### [Extract provided]

>>>>

Q: What are clinical trials?
A: Clinical trials are research studies conducted to answer important medical and scientific questions with the ultimate hope of finding better ways to treat diseases such as cancer. Clinical trials are used to evaluate the safety and effectiveness of new drugs (also known as investigational drugs or "study drugs"), combinations of new drugs or new combinations of existing drugs and drug delivery methods. Researchers offer these drugs or methods to patients because they hope the results will be as good as or better than the treatments currently being used.
Q: How are cancer research studies structured?
A: Cancer research studies are divided into several phases. Phase One studies generally represent the first time a drug is given to a patient. In Phase One studies, physicians are looking for several things, including the most appropriate drug dosage, the patient's tolerance of the drug, the side effects and the cancers most likely to respond to treatment utilizing the drug.
In Phase Two studies, a smaller number of patients with a particular type of cancer receive the study treatment at the dosage found to be safe in Phase One trials. The purpose of Phase Two studies is to better define the effectiveness and safety of study drugs in treating a specific type of cancer.
Only a small number of patients participate in Phase One and Two studies. A greater number of patients participate in Phase Three studies. Phase Three studies are designed to confirm the findings of the earlier studies with a larger patient group. Phase Three studies also compare the study treatment with treatments currently in use.
Q: Which phases involve University of Colorado Cancer Center physicians?
A: Our physicians are involved in several Phase One, Two and Three studies. They strongly believe that clinical research can help advance the delivery of care for patients like you as well as for future patients. Your physician may offer you participation in a clinical trial if he or she feels it is the best treatment option for you. Even though your physicians are involved in cancer research, the final decision to participate in a clinical trial is yours.
Q: What role will my physician play if I decide to participate in a clinical trial?
A: If you participate in a clinical trial, your physician and clinical care team will closely monitor every aspect of your care. Your physician fully understands the study treatment plan and the questions it addresses. A special research coordinator, who works directly with your physician and is dedicated to clinical trial patients, will also be involved.
Throughout the clinical trial, your needs as a patient come first. If there is no improvement in your condition or the treatment causes intolerable side effects, you and your physician may decide to discontinue the study and proceed with other available treatment options. Should you decide to withdraw from a clinical trial, your wishes will be respected without any effect on future treatment plans.
Q: How do I get more information about clinical trials?
A: Your physician has information on the clinical trials that are available to University of Colorado Cancer patients. Talk with your doctor to find out whether there is a trial that would be appropriate for your specific program of care. If so, your physician will explain the purpose and requirements of the study, including any potential drawbacks and benefits to you as a participant.

<<<<

### [What you will do]
**A.** Rewrite the paragraph of the clinical trials text that begins "Only a small number of patients participate" as a brief bulleted list that keeps its main facts.
**B.** Decide whether each statement agrees with the clinical trials text. Answer yes or no, and quote the words of the text that settle it: (i) Phase One studies usually mark the first time a drug is given to a patient. (ii) Withdrawing from a clinical trial affects a patient's future treatment plans. (iii) A research coordinator works directly with the patient's physician.
**C.** Reproduce the clinical trials text from "In Phase Two" up to and including "currently in use.", substituting "Phase III studies" for each occurrence of "Phase Three studies".
The records that follow come from a separate source and are unrelated to the clinical trials text.

### [Available data]
>>>>

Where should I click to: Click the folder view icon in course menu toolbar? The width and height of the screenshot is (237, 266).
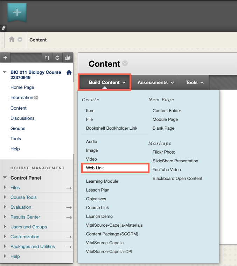(x=68, y=58)
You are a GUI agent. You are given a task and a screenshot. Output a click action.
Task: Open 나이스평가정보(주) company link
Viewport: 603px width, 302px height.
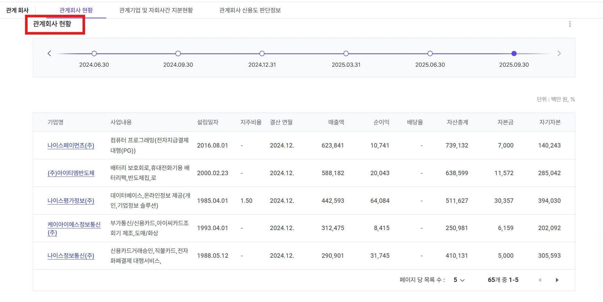pyautogui.click(x=71, y=201)
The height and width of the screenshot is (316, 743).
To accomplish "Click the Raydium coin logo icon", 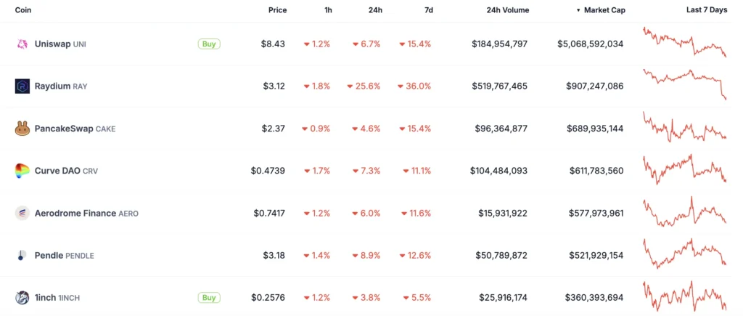I will pyautogui.click(x=22, y=86).
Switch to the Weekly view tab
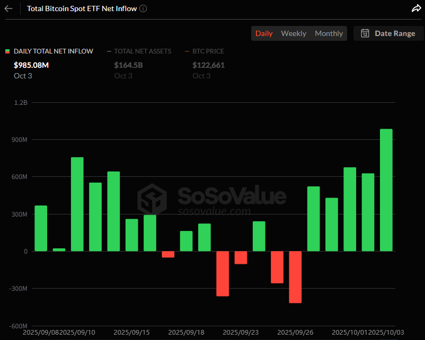This screenshot has height=340, width=425. pyautogui.click(x=293, y=33)

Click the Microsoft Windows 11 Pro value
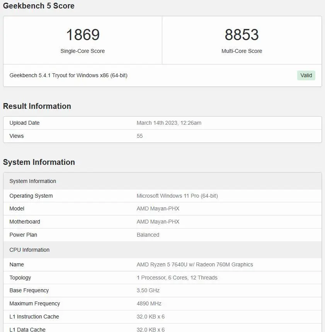point(177,196)
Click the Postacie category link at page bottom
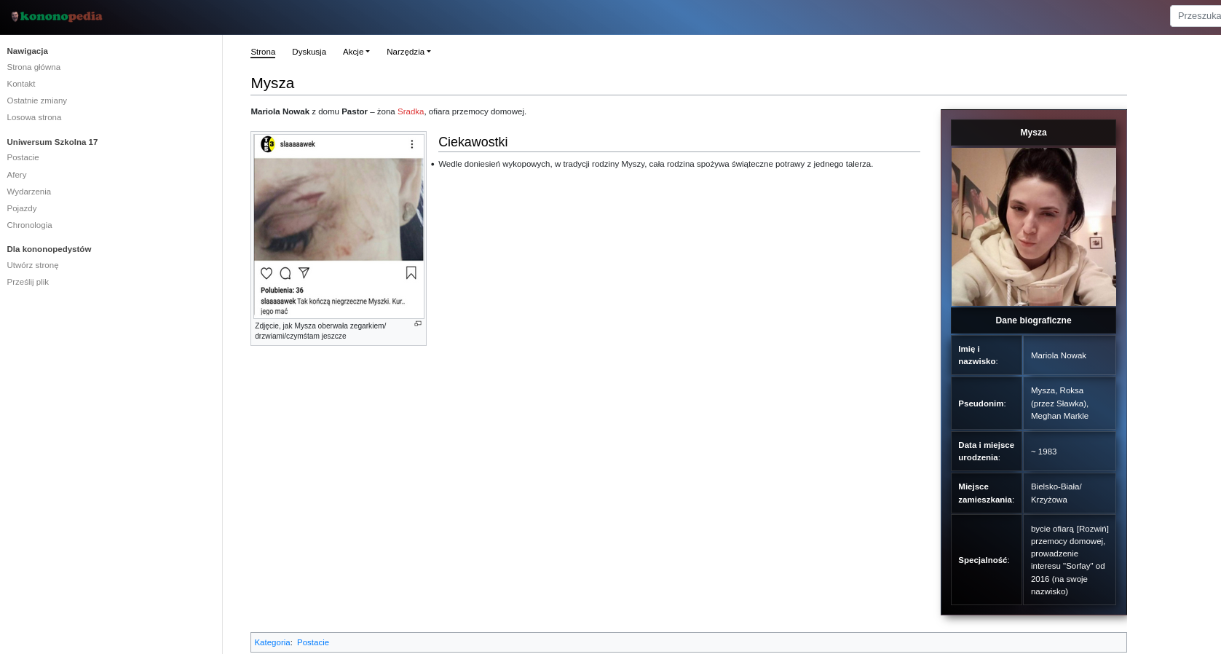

<<<<

### [Answers given]
**A.**
- Phase One and Two studies involve only a small number of patients.
- Phase Three studies involve a greater number of patients.
- Phase Three studies confirm the earlier findings with a larger patient group.
- Phase Three studies also compare the study treatment with treatments currently in use.

**B.**
(i) Yes: "Phase One studies generally represent the first time a drug is given to a patient."
(ii) No: "Should you decide to withdraw from a clinical trial, your wishes will be respected without any effect on future treatment plans."
(iii) Yes: "A special research coordinator, who works directly with your physician and is dedicated to clinical trial patients, will also be involved."

**C.**
In Phase Two studies, a smaller number of patients with a particular type of cancer receive the study treatment at the dosage found to be safe in Phase One trials. The purpose of Phase Two studies is to better define the effectiveness and safety of study drugs in treating a specific type of cancer.
Only a small number of patients participate in Phase One and Two studies. A greater number of patients participate in Phase III studies. Phase III studies are designed to confirm the findings of the earlier studies with a larger patient group. Phase III studies also compare the study treatment with treatments currently in use.